Moving this year just about did in our rhubarb. We carefully transplanted it and took good care to water and feed it after the transplant, but even so we couldn’t get much of a harvest from it this year. In year’s past we’ve relied heavily on our (now former) neighbor’s rhubarb patch. She has a very large patch and never seemed to use it all. She kindly shared with us and in return we gave her rhubarb wine and rhubarb jam. Leaving the neighborhood we’ve lost that connection and find ourselves scrambling for a rhubarb supply this year.
A close family friend provided us with nearly enough for what we’ll need for wine. What we did manage to harvest at home will just close the gap. But we don’t have any leftover for a pie, muffins or jam. Tragedy! I just used up the last package in the freezer of our 2014 stash to make some muffins. We have only one jar of jam left down in the canning cellar. It’s hard to believe we’re going to have to go a full year without rhubarb except in the form of wine.
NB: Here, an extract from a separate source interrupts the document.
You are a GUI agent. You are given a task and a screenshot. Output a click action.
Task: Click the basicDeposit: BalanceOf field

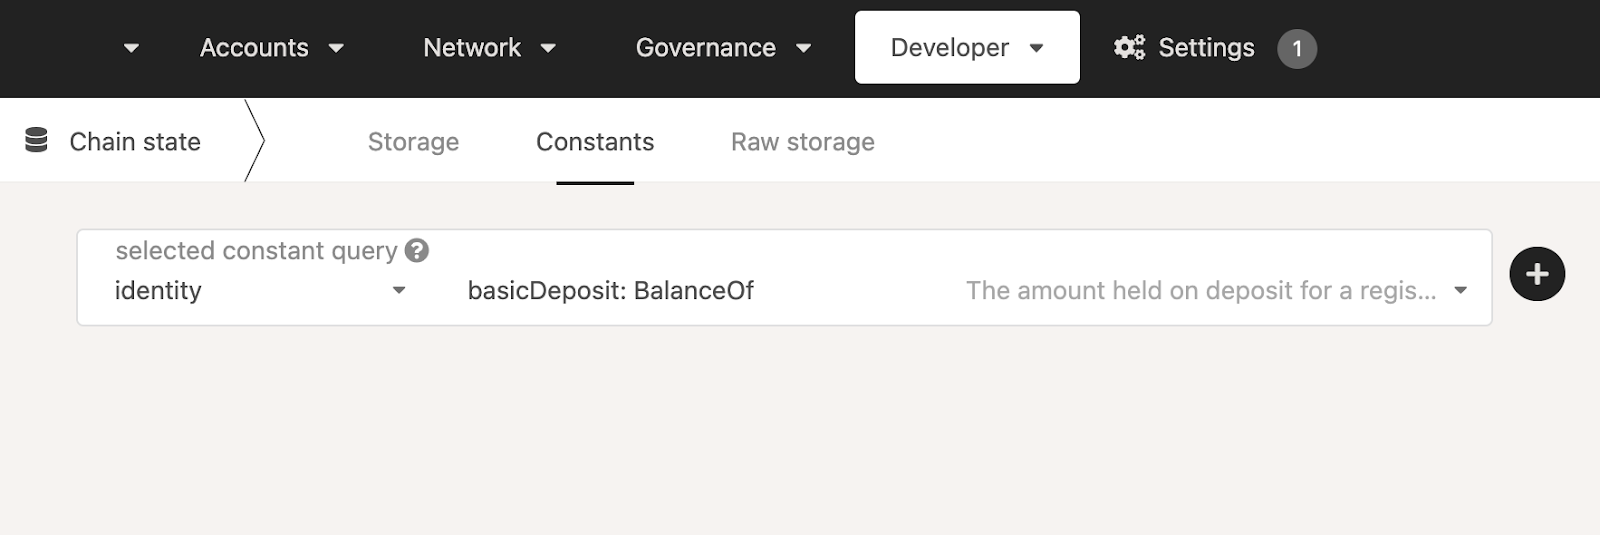coord(611,291)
Years ago just about every family had a rhubarb patch out back. Rhubarb is high in Vitamins C and K. Back when fresh fruit wasn’t commonly transported thousands of miles, having a rhubarb patch provided tasty spring fruit for people in northern climates, like us. Unfortunately, it appears that most of those rhubarb patches are long gone, to weeds or, more likely, turned into lawn.
I urge you, dear reader, to start your own rhubarb patch next spring. You can order plants from most seed companies. If you’re not sure what to do with it, just look around for pie and muffin recipes. You won’t be sorry!
Meanwhile, if anyone out there has some extra rhubarb you can spare, please let me know! I’ll pay the shipping.